Ink-Slinger Profiles by Alex Jay: William Ferguson



William Henry Ferguson was born on May 8, 1900, in McPherson, Kansas, according to his World War II draft card which had his full name. His parents were George P. Ferguson and Gillie A. Pendleton who married on October 27, 1881 in Bedford County, Virginia.

In the 1900 U.S. Federal Census month-old Ferguson was the youngest of five siblings. The family resided in Groveland, Kansas. Ferguson worked on the family farm for about 18 years.

Ferguson signed his World War I draft card on September 12, 1918. He was a student whose address was 521 South Main Street in McPherson, Kansas.

The 1920 census was enumerated in mid-January. It recorded unemployed Ferguson, his parents and two brothers in Groveland. Not long after the census
Ferguson had a cartooning job. The McPherson Daily Republican, June 16, 1920, said
“Beekins” Cartoons
Made for the Drovers Telegram by Former McPherson Boy.
Possibly you have noticed the cartoons appearing lately in the Drovers Telegram “The Beekins” family of the “Clear Creek” community. These cartoons appear every day and are the work of William Ferguson formerly of McPherson, son of G. P. Ferguson of this city. Ferguson is on the permanent staff of the Drovers Telegram and is under agreement to furnish a new cartoon each day for the paper.
Drovers Telegram was in Kansas City, Missouri. The Printers’ Ink, December 30, 1920, printed a two-page advertisement for the Corn Belt Farm Dailies that featured Ferguson’s Beekins. Information about Ferguson’s art training has not been found. 



Ferguson’s cartoons were reprinted in 1921 issues of The Cattleman here and here four times.

In 1924 University of Wisconsin–Madison student, Maynard Wilson Brown, wrote his thesis, The New Agricultural Journalism. A chapter focused on cartoons and he wrote

William Ferguson in the Chicago Daily Drovers’ Journal has also done some excellent work in cartooning. His cartoons invariably show a very pleasing sympathy with the farmers’ problems and he has the happy faculty of not cluttering up the main issue with too many ideas and an overabundance of composition. He as a rule works out one idea only in each cartoon.
The Omaha World-Herald (Nebraska), July 30, 1925, reported Ferguson’s marriage.
The wedding of Miss Evelyn Roberts, daughter of Mr. and Mrs. Charles Z. Roberts of McPherson, Kas., and William Ferguson of this city was solemnized Wednesday at 8:30 o’clock at the home of the bride’s parents. Mr. Ferguson is a son of Mr. and Mrs. G.P. Ferguson of McPherson.

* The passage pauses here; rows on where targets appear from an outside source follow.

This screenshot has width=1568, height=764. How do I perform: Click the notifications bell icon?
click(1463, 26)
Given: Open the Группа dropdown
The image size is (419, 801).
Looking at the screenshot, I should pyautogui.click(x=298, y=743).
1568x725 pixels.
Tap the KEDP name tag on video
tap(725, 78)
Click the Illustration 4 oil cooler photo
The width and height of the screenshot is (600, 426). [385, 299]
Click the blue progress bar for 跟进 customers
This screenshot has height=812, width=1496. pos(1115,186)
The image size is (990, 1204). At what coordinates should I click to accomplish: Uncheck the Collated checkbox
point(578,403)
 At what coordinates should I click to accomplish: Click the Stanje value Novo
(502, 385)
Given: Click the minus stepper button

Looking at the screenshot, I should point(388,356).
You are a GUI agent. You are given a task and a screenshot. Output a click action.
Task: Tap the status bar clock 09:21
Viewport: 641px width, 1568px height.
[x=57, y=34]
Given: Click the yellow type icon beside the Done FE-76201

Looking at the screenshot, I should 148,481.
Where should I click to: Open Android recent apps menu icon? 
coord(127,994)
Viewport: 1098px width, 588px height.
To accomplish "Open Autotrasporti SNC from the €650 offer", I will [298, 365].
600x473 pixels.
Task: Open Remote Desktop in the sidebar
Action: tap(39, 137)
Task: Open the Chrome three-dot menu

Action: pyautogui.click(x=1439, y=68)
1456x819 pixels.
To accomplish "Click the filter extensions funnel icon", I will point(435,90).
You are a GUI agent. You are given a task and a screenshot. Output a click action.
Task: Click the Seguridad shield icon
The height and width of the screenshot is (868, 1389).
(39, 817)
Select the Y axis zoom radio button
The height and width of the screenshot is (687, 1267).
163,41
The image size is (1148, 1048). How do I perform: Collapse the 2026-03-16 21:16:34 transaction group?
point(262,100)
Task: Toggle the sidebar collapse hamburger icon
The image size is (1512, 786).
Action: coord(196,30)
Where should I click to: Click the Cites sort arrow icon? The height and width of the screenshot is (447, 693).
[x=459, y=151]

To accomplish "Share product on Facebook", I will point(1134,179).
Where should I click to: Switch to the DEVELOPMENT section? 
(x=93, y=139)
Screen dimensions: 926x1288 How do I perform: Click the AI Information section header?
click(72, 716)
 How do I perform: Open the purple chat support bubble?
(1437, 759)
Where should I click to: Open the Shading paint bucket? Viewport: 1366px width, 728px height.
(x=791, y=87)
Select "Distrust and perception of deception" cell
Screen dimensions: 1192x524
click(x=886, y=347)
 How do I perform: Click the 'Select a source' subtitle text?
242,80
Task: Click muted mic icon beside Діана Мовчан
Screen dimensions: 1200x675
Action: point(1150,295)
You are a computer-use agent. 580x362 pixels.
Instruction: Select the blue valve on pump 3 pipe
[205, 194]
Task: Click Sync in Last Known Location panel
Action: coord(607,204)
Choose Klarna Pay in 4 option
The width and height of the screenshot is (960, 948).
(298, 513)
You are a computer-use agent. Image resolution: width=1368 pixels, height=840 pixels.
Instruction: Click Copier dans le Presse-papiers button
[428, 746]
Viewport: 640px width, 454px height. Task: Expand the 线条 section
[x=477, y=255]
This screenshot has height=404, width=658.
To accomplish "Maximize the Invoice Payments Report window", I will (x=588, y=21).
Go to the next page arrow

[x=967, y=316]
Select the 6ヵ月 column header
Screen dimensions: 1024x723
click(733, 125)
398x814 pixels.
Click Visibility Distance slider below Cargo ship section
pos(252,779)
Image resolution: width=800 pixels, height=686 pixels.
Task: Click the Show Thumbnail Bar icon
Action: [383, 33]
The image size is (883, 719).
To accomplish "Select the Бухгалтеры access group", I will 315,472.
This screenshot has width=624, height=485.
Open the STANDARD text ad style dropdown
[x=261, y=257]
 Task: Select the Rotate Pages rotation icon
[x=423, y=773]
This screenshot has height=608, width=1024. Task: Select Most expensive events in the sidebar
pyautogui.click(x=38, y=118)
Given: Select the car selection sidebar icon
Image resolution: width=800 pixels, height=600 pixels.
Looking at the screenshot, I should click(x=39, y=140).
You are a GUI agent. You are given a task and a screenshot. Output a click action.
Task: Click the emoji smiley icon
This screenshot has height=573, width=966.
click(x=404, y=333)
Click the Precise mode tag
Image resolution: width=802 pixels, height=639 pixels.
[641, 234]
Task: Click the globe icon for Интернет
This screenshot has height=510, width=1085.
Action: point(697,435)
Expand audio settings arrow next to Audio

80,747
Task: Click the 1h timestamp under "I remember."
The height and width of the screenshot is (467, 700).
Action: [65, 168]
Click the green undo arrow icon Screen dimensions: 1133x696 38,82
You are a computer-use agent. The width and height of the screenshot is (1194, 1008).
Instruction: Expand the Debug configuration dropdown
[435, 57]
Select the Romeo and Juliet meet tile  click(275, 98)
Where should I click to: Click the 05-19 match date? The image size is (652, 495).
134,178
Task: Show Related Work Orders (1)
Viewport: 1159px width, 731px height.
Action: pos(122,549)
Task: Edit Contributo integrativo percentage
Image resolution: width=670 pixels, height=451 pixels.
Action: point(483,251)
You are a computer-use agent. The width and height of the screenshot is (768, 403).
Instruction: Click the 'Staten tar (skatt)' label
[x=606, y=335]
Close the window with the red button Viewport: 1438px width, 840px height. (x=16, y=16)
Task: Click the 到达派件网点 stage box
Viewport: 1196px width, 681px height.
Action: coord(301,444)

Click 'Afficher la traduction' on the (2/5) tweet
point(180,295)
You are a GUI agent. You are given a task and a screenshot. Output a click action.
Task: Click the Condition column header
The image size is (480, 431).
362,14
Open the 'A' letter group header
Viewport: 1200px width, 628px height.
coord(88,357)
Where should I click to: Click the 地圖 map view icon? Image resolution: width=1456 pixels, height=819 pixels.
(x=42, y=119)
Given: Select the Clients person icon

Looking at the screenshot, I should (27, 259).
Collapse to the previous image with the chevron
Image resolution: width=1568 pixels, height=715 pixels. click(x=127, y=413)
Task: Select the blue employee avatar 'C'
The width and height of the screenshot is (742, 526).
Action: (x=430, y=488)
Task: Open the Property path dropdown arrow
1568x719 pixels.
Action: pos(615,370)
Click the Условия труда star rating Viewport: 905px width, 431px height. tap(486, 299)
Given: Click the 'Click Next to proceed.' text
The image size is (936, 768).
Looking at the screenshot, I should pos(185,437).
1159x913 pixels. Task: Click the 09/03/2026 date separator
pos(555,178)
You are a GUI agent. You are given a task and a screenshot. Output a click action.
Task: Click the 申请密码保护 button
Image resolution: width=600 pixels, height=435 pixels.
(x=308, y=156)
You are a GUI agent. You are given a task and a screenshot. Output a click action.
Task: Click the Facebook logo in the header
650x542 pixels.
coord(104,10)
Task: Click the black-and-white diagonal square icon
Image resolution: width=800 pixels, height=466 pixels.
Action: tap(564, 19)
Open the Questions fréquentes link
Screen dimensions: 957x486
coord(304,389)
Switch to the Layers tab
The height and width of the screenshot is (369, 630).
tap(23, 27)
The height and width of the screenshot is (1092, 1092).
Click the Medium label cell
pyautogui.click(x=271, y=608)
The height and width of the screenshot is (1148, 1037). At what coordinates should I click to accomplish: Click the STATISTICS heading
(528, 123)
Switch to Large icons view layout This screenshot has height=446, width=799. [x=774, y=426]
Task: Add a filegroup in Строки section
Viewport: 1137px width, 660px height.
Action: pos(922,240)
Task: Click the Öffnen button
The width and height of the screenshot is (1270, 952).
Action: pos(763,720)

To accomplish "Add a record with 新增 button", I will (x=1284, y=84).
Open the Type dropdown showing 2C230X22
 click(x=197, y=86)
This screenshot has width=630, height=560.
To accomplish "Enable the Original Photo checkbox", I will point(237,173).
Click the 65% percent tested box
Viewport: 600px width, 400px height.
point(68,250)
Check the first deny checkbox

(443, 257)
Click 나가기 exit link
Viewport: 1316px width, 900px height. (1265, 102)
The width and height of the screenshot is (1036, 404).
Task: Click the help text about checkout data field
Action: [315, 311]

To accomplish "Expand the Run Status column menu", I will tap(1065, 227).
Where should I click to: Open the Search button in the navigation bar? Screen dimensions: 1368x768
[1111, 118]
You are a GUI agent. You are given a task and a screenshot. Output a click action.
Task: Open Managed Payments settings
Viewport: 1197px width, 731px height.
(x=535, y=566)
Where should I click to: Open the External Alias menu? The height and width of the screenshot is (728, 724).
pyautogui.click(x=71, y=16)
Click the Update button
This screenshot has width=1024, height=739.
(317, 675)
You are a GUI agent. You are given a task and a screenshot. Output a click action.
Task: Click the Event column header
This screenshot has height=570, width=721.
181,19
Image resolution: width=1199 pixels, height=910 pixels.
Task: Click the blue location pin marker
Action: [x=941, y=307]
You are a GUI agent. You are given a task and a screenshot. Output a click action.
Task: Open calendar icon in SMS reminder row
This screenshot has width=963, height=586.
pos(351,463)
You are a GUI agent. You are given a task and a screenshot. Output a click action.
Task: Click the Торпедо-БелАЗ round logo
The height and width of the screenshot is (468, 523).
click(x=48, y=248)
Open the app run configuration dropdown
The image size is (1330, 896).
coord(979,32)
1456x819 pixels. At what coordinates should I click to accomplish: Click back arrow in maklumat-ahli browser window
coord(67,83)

The attendants were Raymond S. Clark of McPherson and Glessuer Wright of Colorado Springs, Colo.

Mr. Ferguson and his bride, following a month’s honeymoon in Colorado, will be at home at 5907 Mason street after September 1. Mr. Ferguson is the cartoonist for Corn Belt Farm Dallies of which the Omaha Journal Stockman is a member.

American Newspaper Comics (2012) said Ferguson produced Hesper and the Beekins, beginning around the mid-1920s, for the Chicago Daily Drovers Journal. He began a long association with NEA starting with Feathered Facts and Fancies (1927); Who’s Who in Dogdom (1928), Our Great Outdoor Zoo (1928); Mother Nature’s Curio Shop (1928); Your Sunday Stroll (1929); This Curious World (1931); and Righterong? (1943).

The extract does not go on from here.